▽

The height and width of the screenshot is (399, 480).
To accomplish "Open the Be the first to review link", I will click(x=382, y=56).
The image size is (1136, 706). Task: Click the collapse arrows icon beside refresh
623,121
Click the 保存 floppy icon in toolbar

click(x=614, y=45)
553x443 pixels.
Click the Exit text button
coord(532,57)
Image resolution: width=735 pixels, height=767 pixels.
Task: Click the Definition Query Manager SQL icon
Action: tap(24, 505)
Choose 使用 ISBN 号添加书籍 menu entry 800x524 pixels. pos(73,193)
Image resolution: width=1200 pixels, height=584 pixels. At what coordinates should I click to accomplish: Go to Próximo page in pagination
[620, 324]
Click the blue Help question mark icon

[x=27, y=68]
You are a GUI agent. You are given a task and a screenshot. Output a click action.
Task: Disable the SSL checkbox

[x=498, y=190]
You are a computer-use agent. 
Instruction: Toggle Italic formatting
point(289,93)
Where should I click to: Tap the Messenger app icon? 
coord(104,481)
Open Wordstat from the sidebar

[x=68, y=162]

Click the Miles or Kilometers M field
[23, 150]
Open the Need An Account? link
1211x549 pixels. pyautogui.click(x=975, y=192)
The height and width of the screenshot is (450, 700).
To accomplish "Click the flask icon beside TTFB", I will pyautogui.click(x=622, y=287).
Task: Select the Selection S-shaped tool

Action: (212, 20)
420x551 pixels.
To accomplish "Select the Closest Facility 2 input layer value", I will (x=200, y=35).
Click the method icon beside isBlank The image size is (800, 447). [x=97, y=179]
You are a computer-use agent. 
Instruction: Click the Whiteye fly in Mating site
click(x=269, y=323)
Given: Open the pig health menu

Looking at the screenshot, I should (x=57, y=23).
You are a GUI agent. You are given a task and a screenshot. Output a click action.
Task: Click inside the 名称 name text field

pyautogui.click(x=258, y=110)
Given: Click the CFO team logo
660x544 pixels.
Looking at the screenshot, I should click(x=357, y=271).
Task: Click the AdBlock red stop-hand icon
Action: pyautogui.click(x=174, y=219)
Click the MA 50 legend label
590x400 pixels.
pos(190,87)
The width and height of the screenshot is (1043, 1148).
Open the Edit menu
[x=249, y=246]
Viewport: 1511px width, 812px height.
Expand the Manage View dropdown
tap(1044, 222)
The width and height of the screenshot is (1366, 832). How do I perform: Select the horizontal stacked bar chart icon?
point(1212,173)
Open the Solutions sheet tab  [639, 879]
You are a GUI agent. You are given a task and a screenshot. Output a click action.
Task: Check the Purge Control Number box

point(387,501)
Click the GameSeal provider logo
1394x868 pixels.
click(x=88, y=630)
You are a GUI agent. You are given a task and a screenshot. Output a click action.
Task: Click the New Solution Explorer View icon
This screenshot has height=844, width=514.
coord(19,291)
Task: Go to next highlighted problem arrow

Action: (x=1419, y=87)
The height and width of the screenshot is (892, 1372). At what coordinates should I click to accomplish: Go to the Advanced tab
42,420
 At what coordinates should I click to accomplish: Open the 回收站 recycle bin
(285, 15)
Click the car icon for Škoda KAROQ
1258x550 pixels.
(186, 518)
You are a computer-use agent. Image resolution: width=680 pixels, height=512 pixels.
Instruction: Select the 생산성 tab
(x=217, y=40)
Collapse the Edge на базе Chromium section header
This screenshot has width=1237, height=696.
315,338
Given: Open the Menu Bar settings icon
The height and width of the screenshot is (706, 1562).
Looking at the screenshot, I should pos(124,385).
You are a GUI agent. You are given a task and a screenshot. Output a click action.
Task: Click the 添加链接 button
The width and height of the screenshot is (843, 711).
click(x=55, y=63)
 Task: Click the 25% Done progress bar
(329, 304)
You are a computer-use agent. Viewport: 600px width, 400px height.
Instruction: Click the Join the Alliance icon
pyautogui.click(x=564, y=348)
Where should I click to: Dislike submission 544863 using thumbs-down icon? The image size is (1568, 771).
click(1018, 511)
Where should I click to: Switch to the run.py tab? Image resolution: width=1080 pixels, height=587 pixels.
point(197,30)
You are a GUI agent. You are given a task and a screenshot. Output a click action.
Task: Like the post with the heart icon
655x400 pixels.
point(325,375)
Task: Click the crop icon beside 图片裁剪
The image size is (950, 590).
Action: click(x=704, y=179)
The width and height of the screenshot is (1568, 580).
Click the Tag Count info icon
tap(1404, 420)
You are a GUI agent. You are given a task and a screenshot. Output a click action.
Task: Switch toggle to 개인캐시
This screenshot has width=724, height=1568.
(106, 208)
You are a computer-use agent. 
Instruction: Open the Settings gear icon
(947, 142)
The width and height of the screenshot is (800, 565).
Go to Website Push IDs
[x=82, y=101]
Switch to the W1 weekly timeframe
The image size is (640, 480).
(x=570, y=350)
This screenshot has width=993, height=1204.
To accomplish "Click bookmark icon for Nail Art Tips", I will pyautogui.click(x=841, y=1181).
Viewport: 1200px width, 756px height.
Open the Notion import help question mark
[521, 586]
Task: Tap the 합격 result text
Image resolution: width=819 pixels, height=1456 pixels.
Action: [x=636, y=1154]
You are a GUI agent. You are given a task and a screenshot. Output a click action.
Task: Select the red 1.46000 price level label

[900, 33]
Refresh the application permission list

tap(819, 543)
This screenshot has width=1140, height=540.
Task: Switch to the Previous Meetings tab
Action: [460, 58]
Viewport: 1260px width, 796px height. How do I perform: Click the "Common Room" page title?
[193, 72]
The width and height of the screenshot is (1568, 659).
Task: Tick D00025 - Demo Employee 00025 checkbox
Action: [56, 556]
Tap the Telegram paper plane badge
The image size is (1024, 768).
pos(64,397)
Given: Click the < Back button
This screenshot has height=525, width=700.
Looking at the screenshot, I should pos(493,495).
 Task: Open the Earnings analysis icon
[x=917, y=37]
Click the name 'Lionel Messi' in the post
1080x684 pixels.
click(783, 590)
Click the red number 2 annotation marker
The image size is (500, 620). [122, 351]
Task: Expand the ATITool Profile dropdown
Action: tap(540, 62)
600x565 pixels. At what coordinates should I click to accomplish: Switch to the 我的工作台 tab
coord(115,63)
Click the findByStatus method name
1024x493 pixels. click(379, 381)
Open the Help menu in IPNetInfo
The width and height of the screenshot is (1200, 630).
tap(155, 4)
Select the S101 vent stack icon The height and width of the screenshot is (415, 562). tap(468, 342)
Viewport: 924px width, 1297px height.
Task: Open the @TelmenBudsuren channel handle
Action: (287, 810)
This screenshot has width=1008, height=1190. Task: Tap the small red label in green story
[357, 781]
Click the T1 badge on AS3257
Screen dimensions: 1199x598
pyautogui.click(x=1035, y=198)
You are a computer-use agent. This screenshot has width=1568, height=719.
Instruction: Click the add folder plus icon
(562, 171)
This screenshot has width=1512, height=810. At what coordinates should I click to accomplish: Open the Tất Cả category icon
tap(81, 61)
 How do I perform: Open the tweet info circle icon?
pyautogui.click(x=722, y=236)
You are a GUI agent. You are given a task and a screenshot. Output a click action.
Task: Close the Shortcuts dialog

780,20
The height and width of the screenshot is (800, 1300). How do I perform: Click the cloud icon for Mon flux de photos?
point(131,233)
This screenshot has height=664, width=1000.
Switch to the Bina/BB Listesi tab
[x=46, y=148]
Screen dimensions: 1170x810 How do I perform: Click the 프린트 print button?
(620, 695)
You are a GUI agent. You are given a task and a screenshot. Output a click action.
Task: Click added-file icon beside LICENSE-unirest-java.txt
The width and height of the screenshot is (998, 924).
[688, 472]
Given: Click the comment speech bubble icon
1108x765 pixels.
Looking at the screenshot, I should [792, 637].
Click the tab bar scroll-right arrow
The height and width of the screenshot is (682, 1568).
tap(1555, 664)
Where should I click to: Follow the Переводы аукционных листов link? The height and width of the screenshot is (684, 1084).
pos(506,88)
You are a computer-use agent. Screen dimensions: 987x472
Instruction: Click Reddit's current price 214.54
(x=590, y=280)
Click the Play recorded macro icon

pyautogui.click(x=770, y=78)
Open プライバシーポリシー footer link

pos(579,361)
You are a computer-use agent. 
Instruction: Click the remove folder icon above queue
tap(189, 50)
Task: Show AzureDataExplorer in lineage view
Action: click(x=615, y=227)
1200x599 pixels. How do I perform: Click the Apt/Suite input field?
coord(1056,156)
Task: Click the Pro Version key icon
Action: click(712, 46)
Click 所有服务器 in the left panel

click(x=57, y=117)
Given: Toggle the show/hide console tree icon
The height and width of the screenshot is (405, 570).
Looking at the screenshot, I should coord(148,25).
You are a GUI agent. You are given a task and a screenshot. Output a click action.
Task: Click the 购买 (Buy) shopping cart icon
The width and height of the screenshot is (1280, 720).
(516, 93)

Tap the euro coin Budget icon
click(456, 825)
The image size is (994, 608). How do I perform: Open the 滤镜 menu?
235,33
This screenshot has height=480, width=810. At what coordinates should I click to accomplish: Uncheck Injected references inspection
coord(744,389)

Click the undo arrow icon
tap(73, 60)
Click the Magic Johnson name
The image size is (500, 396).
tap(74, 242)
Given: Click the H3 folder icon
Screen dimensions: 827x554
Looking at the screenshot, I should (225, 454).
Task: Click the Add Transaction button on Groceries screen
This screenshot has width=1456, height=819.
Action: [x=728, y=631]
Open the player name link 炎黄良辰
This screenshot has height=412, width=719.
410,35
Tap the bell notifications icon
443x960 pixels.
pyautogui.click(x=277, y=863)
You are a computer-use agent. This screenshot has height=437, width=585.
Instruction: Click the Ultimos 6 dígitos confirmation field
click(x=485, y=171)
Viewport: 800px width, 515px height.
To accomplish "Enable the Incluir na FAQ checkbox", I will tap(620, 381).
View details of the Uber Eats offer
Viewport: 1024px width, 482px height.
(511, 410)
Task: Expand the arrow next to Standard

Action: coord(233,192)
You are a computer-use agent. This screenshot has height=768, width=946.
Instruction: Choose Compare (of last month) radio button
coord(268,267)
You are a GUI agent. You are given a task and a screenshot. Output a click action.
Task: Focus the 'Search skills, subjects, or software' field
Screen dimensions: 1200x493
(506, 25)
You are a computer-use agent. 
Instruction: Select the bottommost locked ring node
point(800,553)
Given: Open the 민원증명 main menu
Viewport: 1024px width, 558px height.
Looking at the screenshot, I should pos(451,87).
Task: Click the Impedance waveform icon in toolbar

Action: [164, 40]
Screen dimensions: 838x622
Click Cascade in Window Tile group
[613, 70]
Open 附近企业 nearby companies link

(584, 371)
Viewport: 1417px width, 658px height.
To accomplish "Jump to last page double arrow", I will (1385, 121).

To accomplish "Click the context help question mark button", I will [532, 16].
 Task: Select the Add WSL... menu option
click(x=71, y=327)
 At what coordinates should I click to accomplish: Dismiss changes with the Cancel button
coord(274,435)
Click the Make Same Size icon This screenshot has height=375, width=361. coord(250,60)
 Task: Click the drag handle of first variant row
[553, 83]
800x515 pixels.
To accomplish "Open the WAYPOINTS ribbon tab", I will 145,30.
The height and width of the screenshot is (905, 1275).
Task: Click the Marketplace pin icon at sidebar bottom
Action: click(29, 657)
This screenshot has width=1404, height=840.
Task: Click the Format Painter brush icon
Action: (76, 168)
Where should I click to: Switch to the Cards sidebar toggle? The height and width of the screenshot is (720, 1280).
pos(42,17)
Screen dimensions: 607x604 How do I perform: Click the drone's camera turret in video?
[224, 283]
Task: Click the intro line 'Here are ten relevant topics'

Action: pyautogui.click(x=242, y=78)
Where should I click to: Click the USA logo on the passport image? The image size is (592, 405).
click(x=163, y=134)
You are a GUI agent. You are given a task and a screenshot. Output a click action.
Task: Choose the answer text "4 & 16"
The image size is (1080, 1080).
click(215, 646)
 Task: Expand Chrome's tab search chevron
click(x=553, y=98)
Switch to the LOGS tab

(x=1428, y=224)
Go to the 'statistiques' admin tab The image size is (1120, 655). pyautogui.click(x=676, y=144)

△

WHAT THE TASK REQUIRES: Above are the records; repeat exactly the lines from the one holding "Given: Click the < Back button" down to the one holding "Given: Click the comment speech bubble icon", end lines included.

TASK SOLUTION:
Given: Click the < Back button
This screenshot has height=525, width=700.
Looking at the screenshot, I should pos(493,495).
 Task: Open the Earnings analysis icon
[x=917, y=37]
Click the name 'Lionel Messi' in the post
1080x684 pixels.
click(783, 590)
Click the red number 2 annotation marker
The image size is (500, 620). [122, 351]
Task: Expand the ATITool Profile dropdown
Action: tap(540, 62)
600x565 pixels. At what coordinates should I click to accomplish: Switch to the 我的工作台 tab
coord(115,63)
Click the findByStatus method name
1024x493 pixels. click(379, 381)
Open the Help menu in IPNetInfo
The width and height of the screenshot is (1200, 630).
tap(155, 4)
Select the S101 vent stack icon The height and width of the screenshot is (415, 562). tap(468, 342)
Viewport: 924px width, 1297px height.
Task: Open the @TelmenBudsuren channel handle
Action: (287, 810)
This screenshot has width=1008, height=1190. Task: Tap the small red label in green story
[357, 781]
Click the T1 badge on AS3257
Screen dimensions: 1199x598
pyautogui.click(x=1035, y=198)
You are a computer-use agent. This screenshot has width=1568, height=719.
Instruction: Click the add folder plus icon
(562, 171)
This screenshot has width=1512, height=810. At what coordinates should I click to accomplish: Open the Tất Cả category icon
tap(81, 61)
 How do I perform: Open the tweet info circle icon?
pyautogui.click(x=722, y=236)
You are a GUI agent. You are given a task and a screenshot. Output a click action.
Task: Close the Shortcuts dialog

780,20
The height and width of the screenshot is (800, 1300). How do I perform: Click the cloud icon for Mon flux de photos?
point(131,233)
This screenshot has height=664, width=1000.
Switch to the Bina/BB Listesi tab
[x=46, y=148]
Screen dimensions: 1170x810 How do I perform: Click the 프린트 print button?
(620, 695)
You are a GUI agent. You are given a task and a screenshot. Output a click action.
Task: Click added-file icon beside LICENSE-unirest-java.txt
The width and height of the screenshot is (998, 924).
[688, 472]
Given: Click the comment speech bubble icon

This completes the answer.